# Smoked Pumpkin Seeds



## Lord Homicide (May 11, 2012)

Haven't tried this yet but I am going to when we carve ours. Got this off a pellet smoker site so this recipe assumes you have a smoker (wood pellet smoker makes it easier)

_*Recipe tweak:* I add the olive oil to the seeds and not the salt. I use a sea salt/garlic grinder just before I throw the seeds on the grill. This gives the seeds the salt & garlic chunks stuck to them for texture._

_Pumpkin seeds
« on: November 15, 2010, 11:09:43 PM »	
This is an awesome snack made with the seeds in the pumpkin that ur wife just had you pitch in the garbage after holloween.


Seeds from approx. 4 pumpkins=4cups. 
Clean seeds and dry with paper towel. 
put seeds in a one gallon baggie and add 2 Tbls of olive oil and 2 Tbls of Happy salt or any seasoning salt that you like. 
Shake to mix and coat all seeds and let sit and soak overnight.
Lay seeds out on cookie sheet or pizza pan,(i use a pizza pan that is vented with holes to make a crisp crust ).
smoke at 350 for 35-45 min. or until desired crunch.

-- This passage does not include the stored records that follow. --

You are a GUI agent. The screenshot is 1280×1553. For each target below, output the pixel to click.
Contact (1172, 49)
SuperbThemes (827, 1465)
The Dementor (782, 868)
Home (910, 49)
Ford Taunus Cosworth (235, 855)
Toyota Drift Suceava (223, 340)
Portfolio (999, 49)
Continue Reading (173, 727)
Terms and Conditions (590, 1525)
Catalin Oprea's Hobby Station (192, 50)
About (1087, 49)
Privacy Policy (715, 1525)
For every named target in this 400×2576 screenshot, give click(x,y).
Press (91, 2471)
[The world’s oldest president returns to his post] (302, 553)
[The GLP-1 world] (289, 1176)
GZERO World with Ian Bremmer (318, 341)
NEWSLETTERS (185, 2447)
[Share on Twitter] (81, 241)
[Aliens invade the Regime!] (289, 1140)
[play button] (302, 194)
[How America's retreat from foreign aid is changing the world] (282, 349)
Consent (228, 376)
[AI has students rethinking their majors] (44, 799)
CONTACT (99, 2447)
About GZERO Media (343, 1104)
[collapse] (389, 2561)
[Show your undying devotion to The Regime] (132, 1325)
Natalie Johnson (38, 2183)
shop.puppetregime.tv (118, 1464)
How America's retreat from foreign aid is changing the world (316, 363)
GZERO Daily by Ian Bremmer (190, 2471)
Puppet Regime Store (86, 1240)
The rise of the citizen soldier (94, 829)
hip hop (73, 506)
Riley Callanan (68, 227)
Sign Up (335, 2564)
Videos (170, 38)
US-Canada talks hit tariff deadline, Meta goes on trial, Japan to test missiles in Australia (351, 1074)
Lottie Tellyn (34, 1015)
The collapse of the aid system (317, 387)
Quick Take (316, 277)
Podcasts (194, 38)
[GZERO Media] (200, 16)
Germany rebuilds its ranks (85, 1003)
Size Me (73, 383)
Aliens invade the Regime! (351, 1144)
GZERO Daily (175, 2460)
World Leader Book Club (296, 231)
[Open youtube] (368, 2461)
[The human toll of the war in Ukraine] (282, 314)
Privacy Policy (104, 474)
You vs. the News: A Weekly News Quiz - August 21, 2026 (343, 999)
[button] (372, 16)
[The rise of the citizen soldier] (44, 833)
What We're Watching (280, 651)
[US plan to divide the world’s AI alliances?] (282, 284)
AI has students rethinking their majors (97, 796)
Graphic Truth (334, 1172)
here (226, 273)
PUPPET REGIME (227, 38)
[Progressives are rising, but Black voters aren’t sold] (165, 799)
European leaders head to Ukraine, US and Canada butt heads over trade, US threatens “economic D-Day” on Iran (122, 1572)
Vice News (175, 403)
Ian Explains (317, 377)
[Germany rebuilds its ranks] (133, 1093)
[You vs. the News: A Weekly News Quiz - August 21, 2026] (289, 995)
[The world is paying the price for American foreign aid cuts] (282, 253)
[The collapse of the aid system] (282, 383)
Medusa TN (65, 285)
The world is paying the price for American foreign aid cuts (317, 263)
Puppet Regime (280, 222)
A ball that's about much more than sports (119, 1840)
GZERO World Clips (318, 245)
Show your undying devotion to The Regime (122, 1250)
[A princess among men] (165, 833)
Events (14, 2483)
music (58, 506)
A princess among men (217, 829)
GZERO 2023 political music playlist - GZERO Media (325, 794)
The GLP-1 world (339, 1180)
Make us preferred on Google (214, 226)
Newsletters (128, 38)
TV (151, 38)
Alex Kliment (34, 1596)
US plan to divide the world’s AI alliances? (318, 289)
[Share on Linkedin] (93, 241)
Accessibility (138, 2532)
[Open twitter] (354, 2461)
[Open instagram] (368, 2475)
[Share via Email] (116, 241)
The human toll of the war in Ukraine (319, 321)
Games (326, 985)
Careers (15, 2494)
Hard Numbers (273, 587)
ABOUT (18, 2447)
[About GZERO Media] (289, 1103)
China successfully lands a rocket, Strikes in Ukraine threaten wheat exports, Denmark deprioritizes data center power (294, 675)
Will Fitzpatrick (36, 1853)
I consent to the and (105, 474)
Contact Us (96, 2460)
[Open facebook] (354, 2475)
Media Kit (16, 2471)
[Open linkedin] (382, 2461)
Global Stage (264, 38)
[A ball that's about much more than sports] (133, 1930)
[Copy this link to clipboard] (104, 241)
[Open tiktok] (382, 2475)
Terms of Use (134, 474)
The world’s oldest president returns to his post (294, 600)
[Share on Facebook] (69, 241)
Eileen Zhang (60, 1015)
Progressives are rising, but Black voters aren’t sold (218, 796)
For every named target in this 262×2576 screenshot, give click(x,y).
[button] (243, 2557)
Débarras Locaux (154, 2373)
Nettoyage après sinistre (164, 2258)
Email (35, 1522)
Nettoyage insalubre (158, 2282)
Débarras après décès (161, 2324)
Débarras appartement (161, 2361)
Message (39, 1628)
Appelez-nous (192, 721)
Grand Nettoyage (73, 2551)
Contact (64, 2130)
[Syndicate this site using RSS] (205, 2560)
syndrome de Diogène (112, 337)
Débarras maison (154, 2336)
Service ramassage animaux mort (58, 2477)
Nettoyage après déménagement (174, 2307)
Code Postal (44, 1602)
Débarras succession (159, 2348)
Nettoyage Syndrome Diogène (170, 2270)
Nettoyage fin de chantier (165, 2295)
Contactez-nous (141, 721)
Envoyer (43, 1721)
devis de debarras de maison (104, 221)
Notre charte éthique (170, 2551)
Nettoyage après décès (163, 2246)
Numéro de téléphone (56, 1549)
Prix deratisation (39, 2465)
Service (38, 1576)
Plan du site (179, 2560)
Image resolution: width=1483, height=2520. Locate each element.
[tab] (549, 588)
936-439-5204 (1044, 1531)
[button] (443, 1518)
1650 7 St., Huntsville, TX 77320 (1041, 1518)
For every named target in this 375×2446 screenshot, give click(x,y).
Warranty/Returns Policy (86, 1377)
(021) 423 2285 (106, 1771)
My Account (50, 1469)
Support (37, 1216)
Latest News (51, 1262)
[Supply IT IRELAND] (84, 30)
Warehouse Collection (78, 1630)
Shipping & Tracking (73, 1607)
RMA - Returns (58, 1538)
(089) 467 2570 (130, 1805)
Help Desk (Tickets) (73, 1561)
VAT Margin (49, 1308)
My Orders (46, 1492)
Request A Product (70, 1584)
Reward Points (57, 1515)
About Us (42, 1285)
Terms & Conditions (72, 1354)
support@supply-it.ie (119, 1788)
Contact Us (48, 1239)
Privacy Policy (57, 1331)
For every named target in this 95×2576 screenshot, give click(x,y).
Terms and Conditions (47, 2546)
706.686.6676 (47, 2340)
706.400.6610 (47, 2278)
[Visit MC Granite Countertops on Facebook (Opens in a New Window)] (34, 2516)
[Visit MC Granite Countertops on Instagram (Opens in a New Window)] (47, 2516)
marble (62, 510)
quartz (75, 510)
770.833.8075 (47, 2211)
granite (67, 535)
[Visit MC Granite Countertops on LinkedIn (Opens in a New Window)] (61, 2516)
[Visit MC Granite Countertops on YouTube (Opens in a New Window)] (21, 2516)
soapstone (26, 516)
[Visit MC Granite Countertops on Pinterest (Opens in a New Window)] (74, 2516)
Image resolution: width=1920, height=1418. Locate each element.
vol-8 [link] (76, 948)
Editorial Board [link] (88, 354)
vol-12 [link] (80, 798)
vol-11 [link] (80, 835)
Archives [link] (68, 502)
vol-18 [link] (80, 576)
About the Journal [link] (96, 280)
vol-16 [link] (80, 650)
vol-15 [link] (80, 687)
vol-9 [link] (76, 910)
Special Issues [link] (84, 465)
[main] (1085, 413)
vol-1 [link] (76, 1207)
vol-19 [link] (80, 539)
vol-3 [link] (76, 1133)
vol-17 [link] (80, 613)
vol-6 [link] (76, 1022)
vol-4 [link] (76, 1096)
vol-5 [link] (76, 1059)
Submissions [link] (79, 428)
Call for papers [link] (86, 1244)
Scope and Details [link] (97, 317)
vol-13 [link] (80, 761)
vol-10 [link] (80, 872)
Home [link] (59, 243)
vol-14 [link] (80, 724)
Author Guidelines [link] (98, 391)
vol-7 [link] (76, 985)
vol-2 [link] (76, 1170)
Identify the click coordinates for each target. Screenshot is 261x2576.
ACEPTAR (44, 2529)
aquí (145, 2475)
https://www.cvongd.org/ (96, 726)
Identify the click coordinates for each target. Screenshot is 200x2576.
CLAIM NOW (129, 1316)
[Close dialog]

We love them, Sure you will too. * Enjoy!!!!!!!!!!_


----------



## Dr. Maniaco (Sep 7, 2012)

Lord Homicide said:


> Got this off a pellet smoker site so this recipe assumes you have a wood pellet smoker


I have a SQUIRREL pellet smoker ... not on purpose, mind you. Seems the little buggers crawled into the grill for some temporary shelter, and when I lit the grill, well ... their "gifts" could be smelled by the neighbors.

Getting a new grill this weekend ... gonna try the seeds.


----------



## Lord Homicide (May 11, 2012)

Gifts meaning crap?

When you do smoke these, please post the results. It will be interesting to compare notes.


----------



## Dr. Maniaco (Sep 7, 2012)

Crap, pellets, poop ...


----------



## Lord Homicide (May 11, 2012)

lmao - I shouldn't laugh but the way you told that story was funny.


----------



## debbie5 (Mar 2, 2007)

Oh, I thought this was a testimonial on smoking the seeds....as in a pipe....lol. "Yep...I smoked pumpkin seeds last night..."


----------



## Copchick (Apr 10, 2012)

Oh Lord H, that recipe sounds like one I'm gonna have to try! Sounds yummy!


----------



## Lilly (Jun 13, 2006)

sounds good ..if you don't have a smoker I would think using liquid smoke instead of oil may kinda do the same thing then roast in oven as usual.


----------



## Lord Homicide (May 11, 2012)

Lilly, if you use liquid smoke, tell us how it comes out.


----------



## RoxyBlue (Oct 6, 2008)

One thing to keep in mind about Liquid Smoke - a little bit goes a long way.


----------



## Lilly (Jun 13, 2006)

that's true Roxy..I will if I do any pumpkins this year LH.


----------



## Lord Homicide (May 11, 2012)

I smoked a batch of seeds according the recipe. Damn good!

Rig: Traeger Jr.
Changes: Did not let soak overnight. Did not dry before seasoning.

I would have smoked them for about a half-hour to an hour before cooking them. 

Notes: it helps if you have a setup that distributes the heat in the belly of the smoker (eg firebricks, a decent heat shield, etc...) to eliminate hot spots and uneven cooking.


----------



## Lord Homicide (May 11, 2012)

Pics of the smoked seeds!


----------



## RoxyBlue (Oct 6, 2008)

Damn, now I want some pumpkin seeds:jol:


----------



## Lord Homicide (May 11, 2012)

Come on over, I'll share (even with you Roxy) : )


----------



## RoxyBlue (Oct 6, 2008)

What a swell guy you are


----------



## Lord Homicide (May 11, 2012)

^ must have an Einsteinian IQ


----------